▶ _Task 1_:
Turn the records starting at the line containing "This screenshot has width=1909, height=1039." and ending at the line containing "center [16, 91]." into a numbered list, skipping blank lines and leaving out the pictures.

▶ _Extract to read_:
○ ○ ○ ○ ○ ○ ○
‘Phoenix Point’ is the Spiritual Successor to ‘X-COM: UFO Defense’

Jeremy Ray
Games PC Gaming
Games PC Gaming

It’s a good time to be a fan of turn-based tactics games. Several challengers are stepping up to take on XCOM — from Mutant Year Zero: Road to Eden, to Phantom Doctrine — and now the original creator of X-COM: UFO Defense is making Phoenix Point, a PC/Mac/Linux exclusive with some few very cool new features.

This is one that was always going to be a crowdfunding success. It has all the right elements. A big name with pedigree, the nostalgia factor, and a mixture of beloved gameplay types. Now that the crowdfunding stage is over, it’s reportedly making $100k per month on preorders.

That’ll certainly help with the growing team in Bulgaria, which started with eight and has ballooned to around 30 and counting. At the recent Game Developers’ Conference in San Francisco, we got a chance to play a level.

So what’s this one doing differently? What’s the point of Phoenix Point?

Phoenix Point Aims for Simulation

This was an oppressively hard demo. According to the developer on-hand, only a few people beat it throughout the week. It’s very early days for the game, but the developers might also just be okay with the game being really hard.

The whole scenario involved walking into a complex populated occupied by mutated soldiers, still able to fire rifles with their meaty man-pincers. It plays a lot like XCOM at its basic level. After taking out a few enemies and getting acquainted with the controls, we were ambushed by several grunts in the front, and a nasty alien Queen in the back.

These soldiers were mostly your garden variety grunt in an XCOM-like. They’d move, they’d shoot, they’d take cover. They’d put themselves into Overwatch mode, firing at you if you entered their range. But some had forward-facing shields that allowed us to witness some of the nuance in gunplay.

Fighting the alien Queen in Phoenix Point

Rather than just going into a “shielded” state, the direction here matters. We could pump bullets into the shield ineffectively, or use our move to run around and flank the shield for a sure shot. That, of course, usually moves you forward into the risky zone of potentially discovering more enemies.
○ ○ ○ ○ ○ ○ ○
▶ _Entries provided_:

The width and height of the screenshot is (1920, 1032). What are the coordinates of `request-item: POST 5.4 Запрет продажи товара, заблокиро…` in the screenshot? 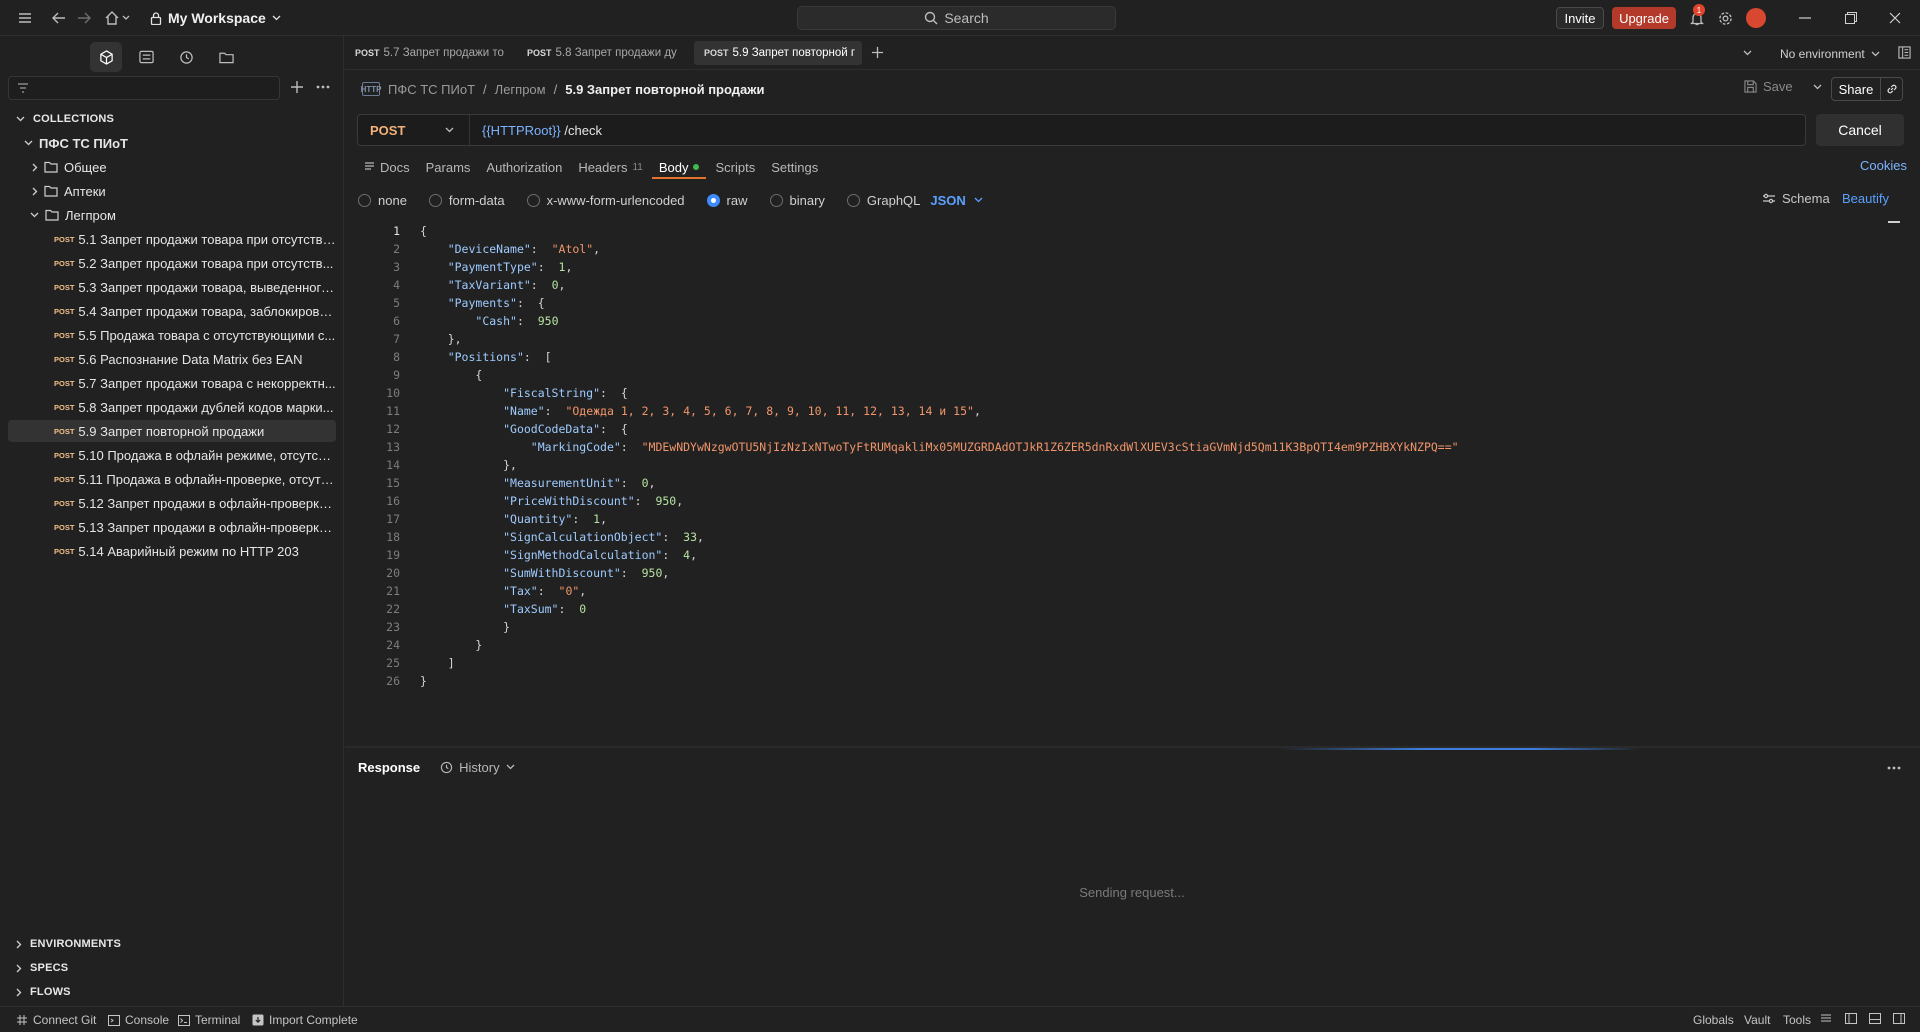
○ ○ ○ ○ ○ ○ ○
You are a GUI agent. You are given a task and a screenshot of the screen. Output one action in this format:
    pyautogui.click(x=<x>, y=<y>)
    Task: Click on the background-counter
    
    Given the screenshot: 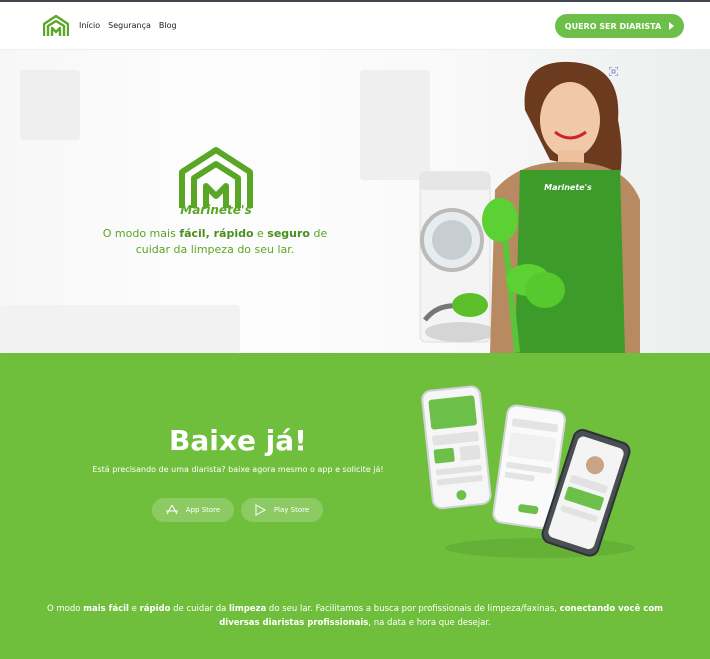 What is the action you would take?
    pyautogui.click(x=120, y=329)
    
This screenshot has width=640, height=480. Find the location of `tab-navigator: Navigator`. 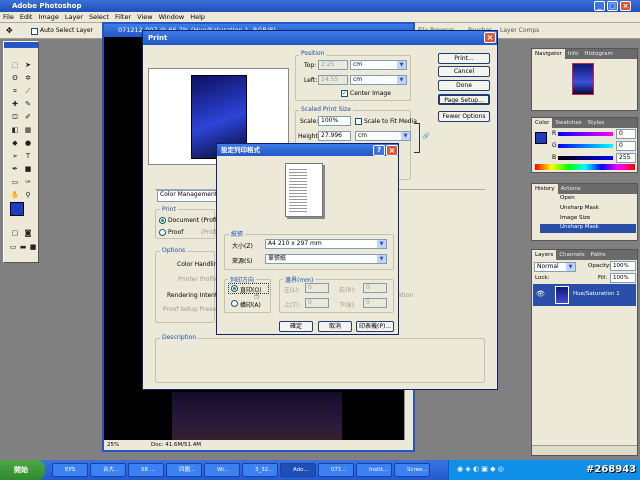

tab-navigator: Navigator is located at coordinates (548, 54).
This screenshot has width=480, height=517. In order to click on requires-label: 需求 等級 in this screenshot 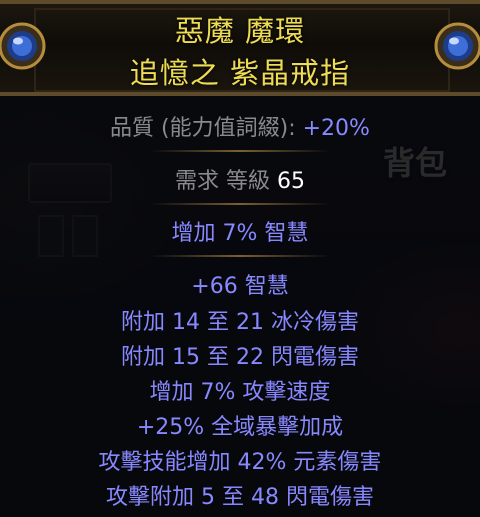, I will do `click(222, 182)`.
○ ○ ○ ○ ○ ○ ○
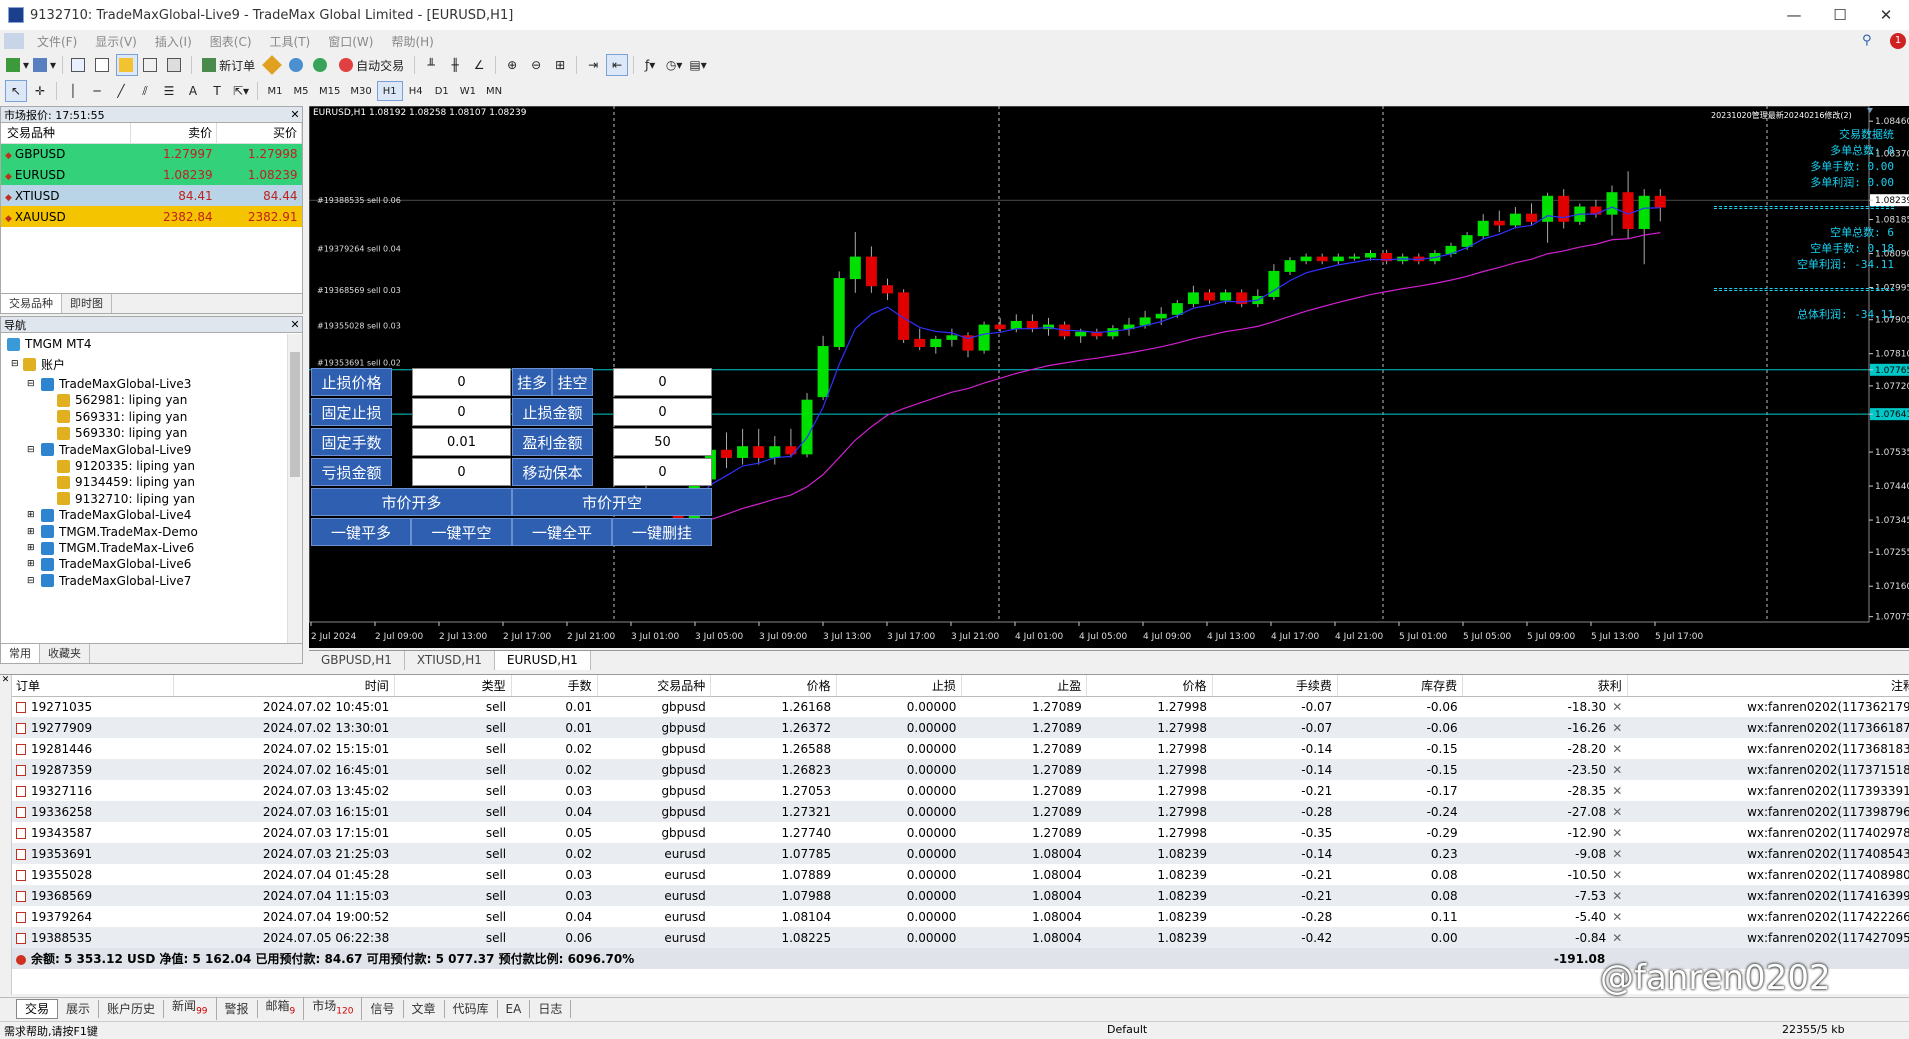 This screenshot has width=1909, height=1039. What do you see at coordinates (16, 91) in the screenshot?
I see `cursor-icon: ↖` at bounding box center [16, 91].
○ ○ ○ ○ ○ ○ ○
▶ _Task 2_:
Reproduce the article about Phoenix Point word for word, in full.

▶ _Exercise result 1_:
1.  This screenshot has width=1909, height=1039. What do you see at coordinates (16, 91) in the screenshot?
2. I see `cursor-icon: ↖` at bounding box center [16, 91].

▶ _Exercise result 2_:
‘Phoenix Point’ is the Spiritual Successor to ‘X-COM: UFO Defense’

Jeremy Ray
Games PC Gaming
Games PC Gaming

It’s a good time to be a fan of turn-based tactics games. Several challengers are stepping up to take on XCOM — from Mutant Year Zero: Road to Eden, to Phantom Doctrine — and now the original creator of X-COM: UFO Defense is making Phoenix Point, a PC/Mac/Linux exclusive with some few very cool new features.

This is one that was always going to be a crowdfunding success. It has all the right elements. A big name with pedigree, the nostalgia factor, and a mixture of beloved gameplay types. Now that the crowdfunding stage is over, it’s reportedly making $100k per month on preorders.

That’ll certainly help with the growing team in Bulgaria, which started with eight and has ballooned to around 30 and counting. At the recent Game Developers’ Conference in San Francisco, we got a chance to play a level.

So what’s this one doing differently? What’s the point of Phoenix Point?

Phoenix Point Aims for Simulation

This was an oppressively hard demo. According to the developer on-hand, only a few people beat it throughout the week. It’s very early days for the game, but the developers might also just be okay with the game being really hard.

The whole scenario involved walking into a complex populated occupied by mutated soldiers, still able to fire rifles with their meaty man-pincers. It plays a lot like XCOM at its basic level. After taking out a few enemies and getting acquainted with the controls, we were ambushed by several grunts in the front, and a nasty alien Queen in the back.

These soldiers were mostly your garden variety grunt in an XCOM-like. They’d move, they’d shoot, they’d take cover. They’d put themselves into Overwatch mode, firing at you if you entered their range. But some had forward-facing shields that allowed us to witness some of the nuance in gunplay.

Fighting the alien Queen in Phoenix Point

Rather than just going into a “shielded” state, the direction here matters. We could pump bullets into the shield ineffectively, or use our move to run around and flank the shield for a sure shot. That, of course, usually moves you forward into the risky zone of potentially discovering more enemies.